Biologists have spotted what has been considered "one of the world's rarest animals" – a marine mollusc by the name of Allonautilus scrobiculatus – for the first time in 30 years.

University of Washington biologist Peter Ward first spotted the elusive creature some 31 years ago in the waters around Papua New Guinea, and only one sighting has been noted since. But Ward set out for a reunion with the species, which has swam the seas for some 500 million years, and caught images and videos of the rare mollusc.

Ward and his team set up bait – fish and chicken meat between 500 and 1,300 feet underwater – and filmed the subsequent activity for 12 hours a day. Ward said: "We started using this approach in 2011. This year, there were about 30 guys involved and each day we would all watch the movies from the night before at eight-times speed. There were a lot of 'ohs' and 'ahs'." The team were finally rewarded for their perseverance in July this year.

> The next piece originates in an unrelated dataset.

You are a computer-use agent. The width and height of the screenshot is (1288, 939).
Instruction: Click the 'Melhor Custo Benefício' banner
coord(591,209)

Allonautilus scrobiculatus
Nautilus pompilius (left) swimming next to a rare Allonautilus scrobiculatus near Ndrova Island in Papua New Guinea.Peter Ward

"Some features of the nautilus — like the shell giving it the 'living fossil' label — may not have changed for a long time, but other parts have. It has this thick, hairy, slimy covering on its shell. When we first saw that, we were astounded.

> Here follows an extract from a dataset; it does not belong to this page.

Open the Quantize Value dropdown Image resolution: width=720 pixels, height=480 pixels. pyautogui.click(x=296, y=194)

"They swim just above the bottom of wherever they are. Just like submarines, they have 'fail depths' where they'll die if they go too deep, and surface waters are so warm that they usually can't go up there. Water about 2,600 feet deep is going to isolate them. This could be the rarest animal in the world. We need to know if Allonautilus is anywhere else, and we won't know until we go out there and look."